A few highlights. Because I wanted to store the source routes in a different value (SRC_ROUTES) I had to remove required from Routes in order to pick up the rows. I now have an extra row at the end but I can live with that for now.
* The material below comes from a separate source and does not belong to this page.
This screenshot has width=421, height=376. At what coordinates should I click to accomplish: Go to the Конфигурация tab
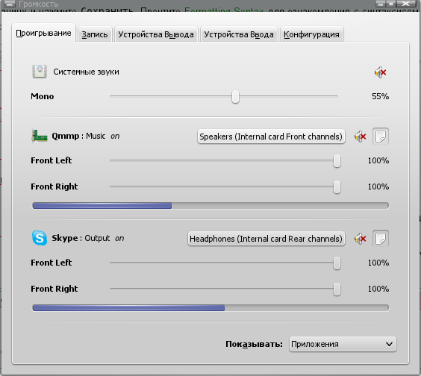[311, 34]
I also added Filldown to INT so that its clear where the source information came from.

(txtfsm3) Claudias-iMac:textfsm3 claudia$ python test_textfsm.py junos_show_route_summary.template junos_show_route_summary.txt

TextFSM Results Header:
['ASN', 'RTRID', 'INT', 'DEST', 'ROUTES', 'ACTIVE', 'HOLDDOWN', 'HIDDEN', 'SOURCE', 'SRC_ROUTES', 'SRC_ACT
IVE']
['2495', '164.113.193.221', 'inet.0', '762484', '1079411', '762477', '0', '12', '', '', '']
['2495', '164.113.193.221', 'inet.0', '', '', '', '', '', 'Direct', '1', '1']
['2495', '164.113.193.221', 'inet.0', '', '', '', '', '', 'Local', '1', '1']
['2495', '164.113.193.221', 'inet.0', '', '', '', '', '', 'BGP', '1079404', '762470']
['2495', '164.113.193.221', 'inet.0', '', '', '', '', '', 'Static', '5', '5']
['2495', '164.113.193.221', 'inet.2', '3073', '3073', '3073', '0', '0', '', '', '']
['2495', '164.113.193.221', 'inet.2', '', '', '', '', '', 'BGP', '3073', '3073']
['2495', '164.113.193.221', 'small.inet.0', '116371', '116377', '116371', '0', '0', '', '', '']
['2495', '164.113.193.221', 'small.inet.0', '', '', '', '', '', 'BGP', '116377', '116371']
['2495', '164.113.193.221', 'inet6.0', '66912', '103194', '66897', '0', '30', '', '', '']
['2495', '164.113.193.221', 'inet6.0', '', '', '', '', '', 'Direct', '3', '3']
['2495', '164.113.193.221', 'inet6.0', '', '', '', '', '', 'Local', '2', '2']
['2495', '164.113.193.221', 'inet6.0', '', '', '', '', '', 'BGP', '103185', '66888']
['2495', '164.113.193.221', 'inet6.0', '', '', '', '', '', 'Static', '4', '4']
['2495', '164.113.193.221', 'small.inet6.0', '31162', '31162', '31162', '0', '0', '', '', '']
['2495', '164.113.193.221', 'small.inet6.0', '', '', '', '', '', 'BGP', '31162', '31162']
['2495', '164.113.193.221', 'small.inet6.0', '', '', '', '', '', '', '', '']

The test_textfsm.py file will save your output into a text file as well as into a CSV file.
I did try using ROUTES for both sections and making it Required again. This got rid of the extra empty row but really impacts readability. I would have to keep track of how I used ROUTES as I would have lost the SRC_ROUTES distinction. That is a far greater sin in my opinion than an empty row at the end which is clearly just an empty row.